* ACTION ITEM *
Please return every entry below exactly as written, without any of its pictures.

* MATERIAL FOR THIS EXERCISE *
▬▬▬

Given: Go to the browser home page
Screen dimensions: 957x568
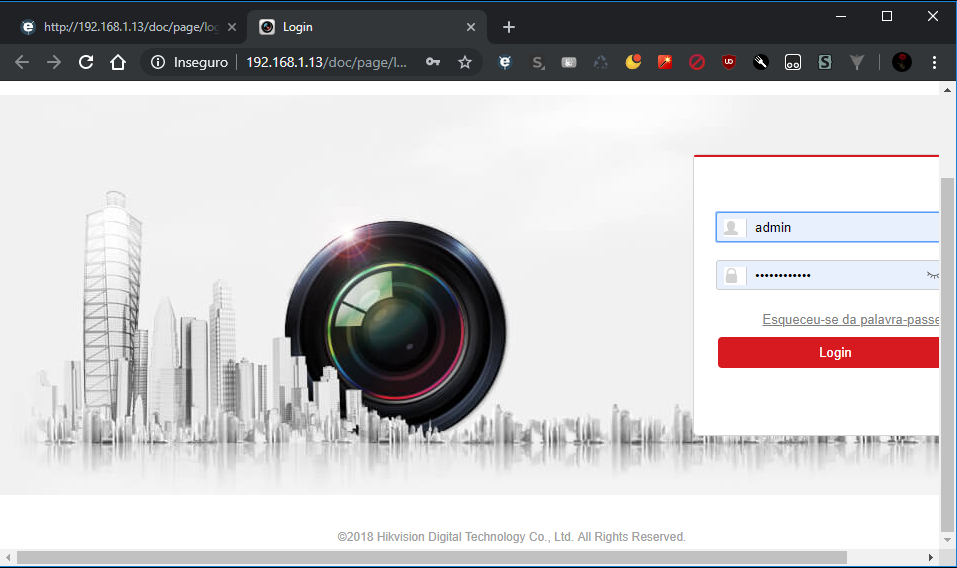Looking at the screenshot, I should click(x=118, y=62).
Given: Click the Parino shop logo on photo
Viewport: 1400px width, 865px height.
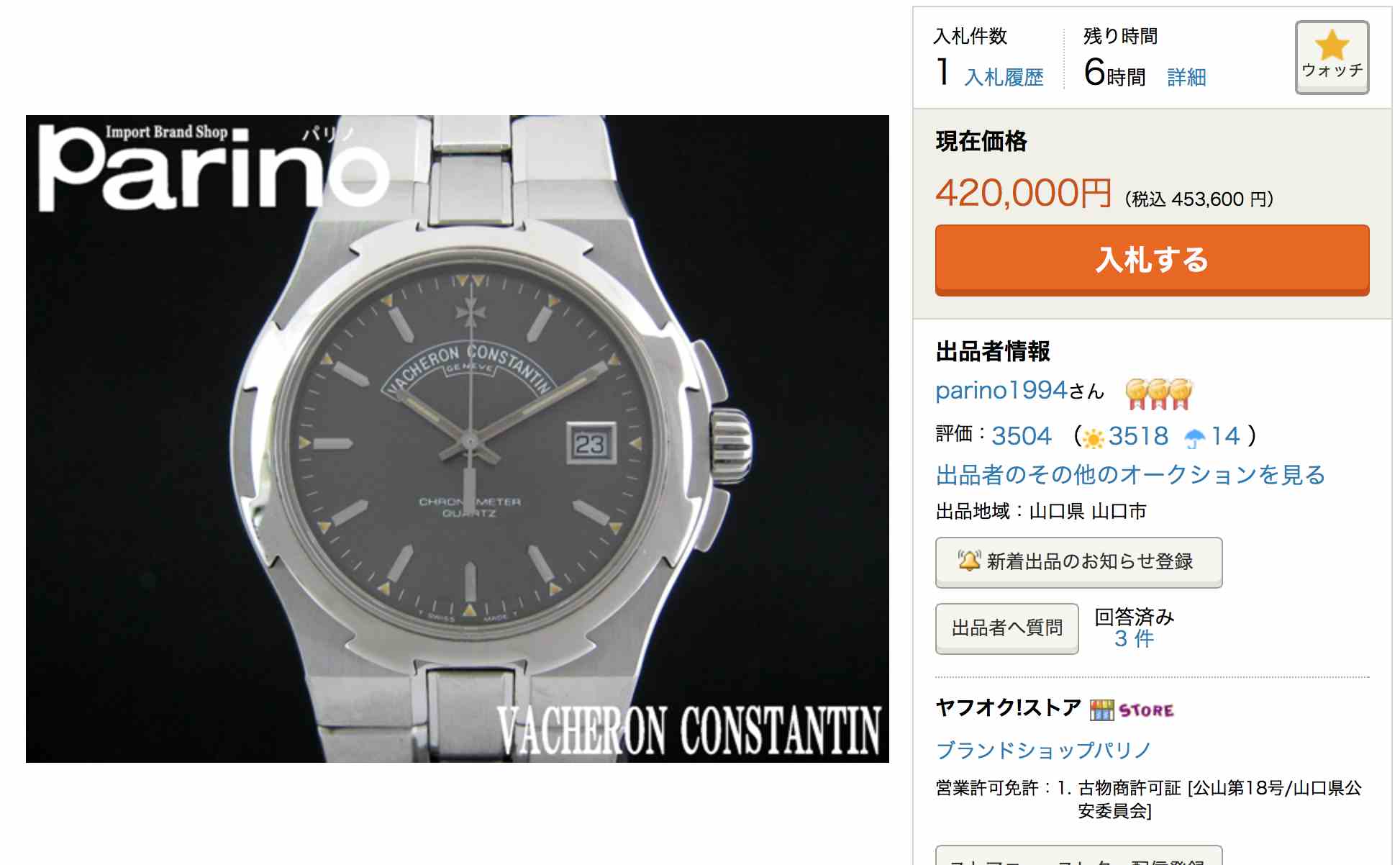Looking at the screenshot, I should click(x=214, y=166).
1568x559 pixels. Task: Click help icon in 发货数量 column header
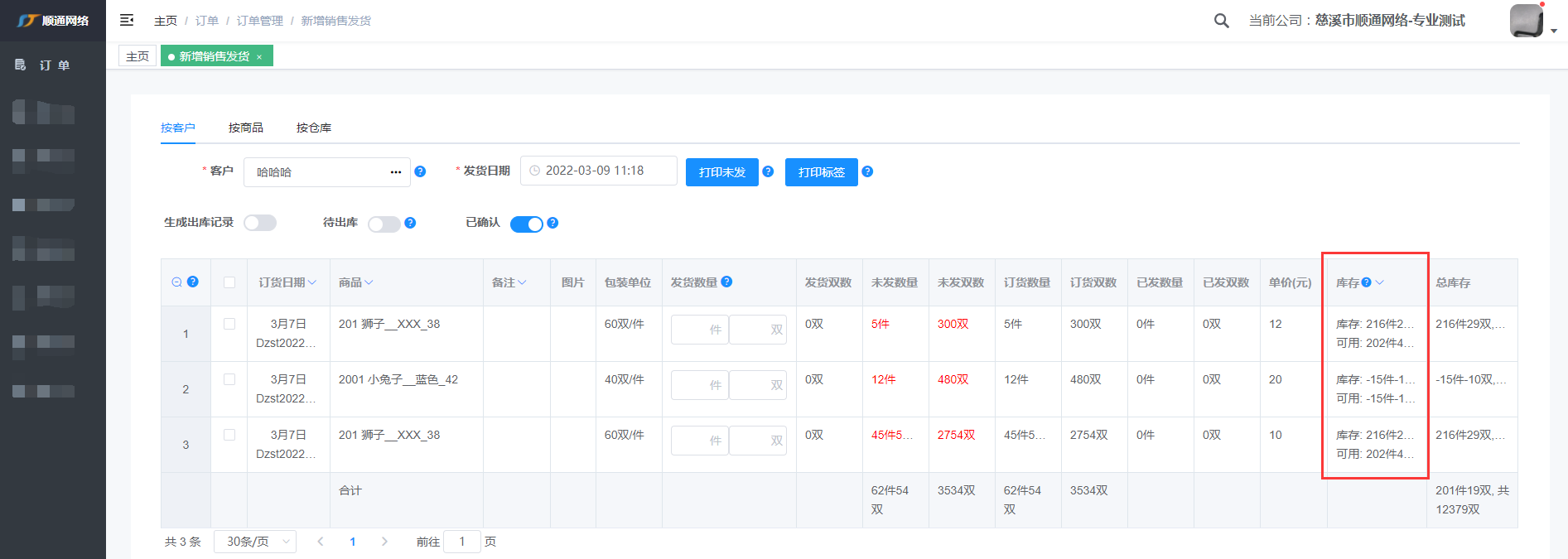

▬▬▬

* OUTPUT FOR THIS TASK *
Given: Go to the browser home page
Screen dimensions: 957x568
Looking at the screenshot, I should click(x=118, y=62).
Given: Click the Parino shop logo on photo
Viewport: 1400px width, 865px height.
Looking at the screenshot, I should click(x=214, y=166).
1568x559 pixels. Task: Click help icon in 发货数量 column header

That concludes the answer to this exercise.